Não podemos, sobretudo, acreditar
que pudéssemos saber fragmentar. Que pudéssemos conhecer nisso em fragmentos. E
que pudéssemos fragmentar. Ninguém fragmenta, senão talvez esse Noli me frangere que toda escritura
pronuncia: não me fragmentes, não queiras me fragmentar – isso se fragmenta e isso
me fragmenta bastante, não está à medida de tua decisão.
*
Tudo isso está escrito na escritura
fragmentária de Blanchot. Não há nada a acrescentar, nada a cortar. Nada a
dialetizar, nada a fragmentar. Sobretudo, não cair na armadilha dupla da sobredialetização
e da sobrefragmentação. Blanchot suporta até o extenuamento – até não mais
suportá-la – a exigência arriscada de escrever justamente entre essas duas armadilhas gêmeas. Assim, sua escrita
também (e não somente seu discurso) declara: Noli me frangere. Não quebres minha insistência e meu murmúrio. Tu
não tocarias mais no fragmento: ele já precedeu teu gesto e o meu, e os seguirá
sempre.
*
Não fales, não escrevas do fragmento.
Ou tão pouco.
*
Para terminar, é o fragmento (os
fragmentos, a exigência fragmentária) que diz Noli me frangere. Não preservando por aí nenhum átomo puro,
nenhuma obra indivisível – mas sem relação, bem simplesmente, com nenhuma operação,
em nenhum sentido. O fragmento é indestrutível, quer dizer, a destruição é
assegurada, e essa segurança não é uma segurança – em todo caso não é uma
segurança por nenhum saber, por nenhum sujeito.
*
Alguém escreve, alguém lê, alguns
falam, isso toma forma, isso faz sentido, isso se acaba em obra ou em fragmentos;
em obra quer dizer em fragmentos.
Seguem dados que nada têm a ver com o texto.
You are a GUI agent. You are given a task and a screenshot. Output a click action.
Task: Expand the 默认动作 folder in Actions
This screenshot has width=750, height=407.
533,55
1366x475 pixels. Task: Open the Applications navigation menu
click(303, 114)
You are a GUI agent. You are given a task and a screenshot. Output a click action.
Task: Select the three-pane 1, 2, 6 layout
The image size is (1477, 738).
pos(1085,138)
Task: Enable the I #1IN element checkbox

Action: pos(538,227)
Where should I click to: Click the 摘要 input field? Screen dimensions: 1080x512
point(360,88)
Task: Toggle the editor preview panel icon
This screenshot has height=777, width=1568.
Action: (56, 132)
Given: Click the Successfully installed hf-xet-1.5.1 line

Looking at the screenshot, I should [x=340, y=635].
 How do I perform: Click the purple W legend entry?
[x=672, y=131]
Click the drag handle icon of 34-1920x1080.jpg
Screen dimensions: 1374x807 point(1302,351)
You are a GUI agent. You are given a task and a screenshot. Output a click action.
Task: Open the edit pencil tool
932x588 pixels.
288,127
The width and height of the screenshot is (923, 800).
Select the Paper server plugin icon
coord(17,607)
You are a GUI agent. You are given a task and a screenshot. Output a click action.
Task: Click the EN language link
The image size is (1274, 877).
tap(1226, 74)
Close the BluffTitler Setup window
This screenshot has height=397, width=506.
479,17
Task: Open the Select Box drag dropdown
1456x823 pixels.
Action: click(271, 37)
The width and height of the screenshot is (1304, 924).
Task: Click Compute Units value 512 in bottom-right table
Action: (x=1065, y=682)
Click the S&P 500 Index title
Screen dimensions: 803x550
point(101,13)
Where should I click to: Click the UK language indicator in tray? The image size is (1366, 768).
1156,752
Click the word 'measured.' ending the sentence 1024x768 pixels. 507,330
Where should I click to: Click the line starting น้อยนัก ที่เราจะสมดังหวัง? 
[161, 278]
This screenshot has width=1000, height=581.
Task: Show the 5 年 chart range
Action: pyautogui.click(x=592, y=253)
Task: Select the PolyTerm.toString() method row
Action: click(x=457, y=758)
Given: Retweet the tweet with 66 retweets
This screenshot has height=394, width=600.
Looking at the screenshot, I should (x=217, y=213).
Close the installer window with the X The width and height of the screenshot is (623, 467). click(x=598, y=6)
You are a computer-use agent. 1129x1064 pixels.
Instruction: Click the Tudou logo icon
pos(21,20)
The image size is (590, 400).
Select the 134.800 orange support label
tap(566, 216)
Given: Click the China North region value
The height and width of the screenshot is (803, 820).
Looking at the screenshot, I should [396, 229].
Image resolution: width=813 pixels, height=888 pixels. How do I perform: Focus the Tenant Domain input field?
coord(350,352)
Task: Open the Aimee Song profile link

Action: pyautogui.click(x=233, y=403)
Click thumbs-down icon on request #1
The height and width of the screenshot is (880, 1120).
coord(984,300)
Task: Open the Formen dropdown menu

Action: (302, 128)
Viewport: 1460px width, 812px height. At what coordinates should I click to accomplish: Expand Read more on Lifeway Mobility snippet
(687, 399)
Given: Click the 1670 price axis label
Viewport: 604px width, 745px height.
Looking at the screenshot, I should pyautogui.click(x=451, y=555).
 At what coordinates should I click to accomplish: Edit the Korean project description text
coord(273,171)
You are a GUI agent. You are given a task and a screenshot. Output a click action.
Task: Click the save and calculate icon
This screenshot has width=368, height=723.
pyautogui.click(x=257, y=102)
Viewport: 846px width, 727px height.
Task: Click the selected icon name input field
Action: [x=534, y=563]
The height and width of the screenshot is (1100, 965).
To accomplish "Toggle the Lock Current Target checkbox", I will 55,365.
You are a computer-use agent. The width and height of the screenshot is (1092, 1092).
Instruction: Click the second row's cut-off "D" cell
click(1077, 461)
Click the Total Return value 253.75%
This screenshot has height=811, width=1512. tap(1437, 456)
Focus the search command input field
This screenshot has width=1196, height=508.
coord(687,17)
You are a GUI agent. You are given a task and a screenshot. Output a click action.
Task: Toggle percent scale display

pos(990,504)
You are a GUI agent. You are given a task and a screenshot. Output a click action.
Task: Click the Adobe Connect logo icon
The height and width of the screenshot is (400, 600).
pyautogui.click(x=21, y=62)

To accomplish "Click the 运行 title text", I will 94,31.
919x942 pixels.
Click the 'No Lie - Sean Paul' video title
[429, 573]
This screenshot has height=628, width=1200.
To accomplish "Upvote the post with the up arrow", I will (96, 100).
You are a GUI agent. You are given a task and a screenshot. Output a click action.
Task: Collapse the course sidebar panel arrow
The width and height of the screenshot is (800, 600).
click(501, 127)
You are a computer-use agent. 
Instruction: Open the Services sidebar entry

Por esse ato, é indestrutível: uma
conversação tanto quanto um poema. O que é indestrutível é a fragilidade mesma, mais miúda, mais
tremente, mais insustentável que qualquer fragmentação. A fragilidade que há no
tomar a palavra ou no escrever. No abrir a boca, no traçar uma palavra. Está
aí, é então que isso se quebra – em nenhuma parte alhures, em nenhum outro
tempo. A fragilidade de um corpo glorioso (nem transcendente nem imanente, nem
teu nem meu, nem corpo nem alma) quebra uma garganta ou uma mão. Eleva-se uma
palavra, um discurso, um canto, uma escritura. O corpo glorioso não cessará de
neles repetir essa ordem tão frágil como uma imploração: Noli me frangere.